» Selected extract
— start —

They named themselves this to help market their legitimacy as a advocacy group when they were created. They don't really do much internationally.

I was president of my local club where we debated becoming an IMBA chapter. I was pretty hard against, and am thankful our club didnt choose to move forward with it. Losing 60% of our membership base fees would have sunk us pretty quickly.

When people pay into your organization, you hope they listen to their membership base. I dont feel IMBA does this, in particular with the wilderness issue.


----------



## LaXCarp (Jul 19, 2008)

Blackies Pasture said:


> I can somewhat relate to ImBA policy of "a little victory is better than no victory"...


IMBA prefers to make 0.75% interest on their savings account instead of taking a gamble on a 10% index fund.


----------



## LaXCarp (Jul 19, 2008)

jp08865 said:


> I agree with everyone above. Having recently become a member of IMBA because of a club membership, it looks like I will not be renewing that club membership next year.


You should provide a donation to your club instead of paying the membership fee. IMBA takes 60% of membership fees but cannot take any amount of dollars contributed by donation.


----------



## LaXCarp (Jul 19, 2008)

YRG said:


> Yes it does. If you were to say riding a pedal bike once in the wilderness doesn't hurt much, I would agree. Of coarse we aren't talking about one bike or one ride.


Go look at at all the rutted out drainage ditch of hiking ONLY trails all through the Adirondack Park of upstate NY, millions of acres of wilderness designation and no bikes.

MTB's will not impact these trails anymore than the already established hiking trails. The trails are a mess in the adirondacks!


----------



## bsieb (Aug 23, 2003)

It is my observation that human powered mtb has less impact than hiking on soil displacement. LESS IMPACT! Not almost the same... LESS! In many cases considerably less, and in my own location, mtb also reduces hiking impact by keeping the trail narrower and smoother. Mtbs can't operate in conditions that hikers (and cows) grimly post hole on through, sometimes completely trashing a trail tread for years. Hikers tend to appreciate the mtb trails because they are easier to walk on. Many remote trails would benefit from an mtb presence. I maintain trails in NW New Mexico, don't know about conditions elsewhere.


----------



## Mtn. Biker123 (Sep 17, 2005)

EddyKilowatt said:


> Same here.
> 
> Except I will be donating to BOTH the IMBA and the STC. There's plenty of fight to go around, and if they wind up working like a good cop/bad cop team, well, that wouldn't be the worst possible outcome.
> 
> One sure way for IMBA to lose me, though, would be to fail to put plenty of daylight between themselves and any group that advocates for any kind of motorized bike, no matter how feeble, on non-motorized trails.


Playing the devil's advocate here, but have you ever ridden an e-bike? It's quite a different experience than a combustible engine. Pretty darn fun, too.


----------



## bsieb (Aug 23, 2003)

— end —

» Raw data
— start —

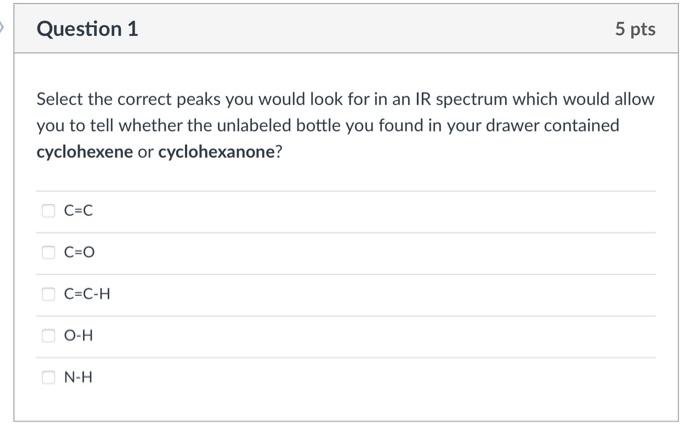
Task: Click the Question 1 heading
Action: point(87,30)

— end —
— start —

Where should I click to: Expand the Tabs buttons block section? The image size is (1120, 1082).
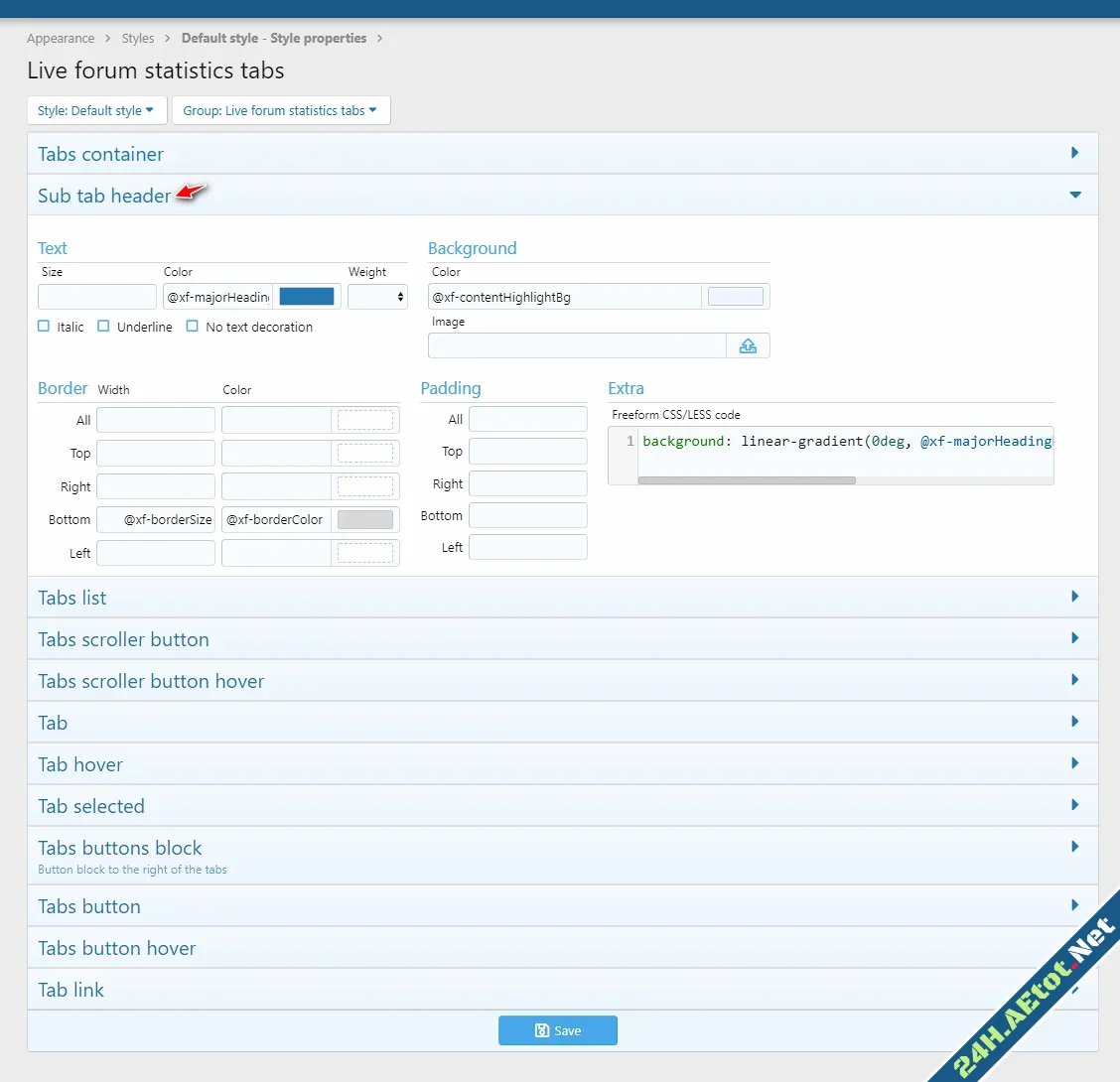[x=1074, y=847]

— end —

» Exercise instructions
Reproduce the stretch of the mountain biking thread from "MTB's will not" through "about conditions elsewhere.", word for word. The records above have no connection to the mountain biking thread.

» Final result
MTB's will not impact these trails anymore than the already established hiking trails. The trails are a mess in the adirondacks!


----------



## bsieb (Aug 23, 2003)

It is my observation that human powered mtb has less impact than hiking on soil displacement. LESS IMPACT! Not almost the same... LESS! In many cases considerably less, and in my own location, mtb also reduces hiking impact by keeping the trail narrower and smoother. Mtbs can't operate in conditions that hikers (and cows) grimly post hole on through, sometimes completely trashing a trail tread for years. Hikers tend to appreciate the mtb trails because they are easier to walk on. Many remote trails would benefit from an mtb presence. I maintain trails in NW New Mexico, don't know about conditions elsewhere.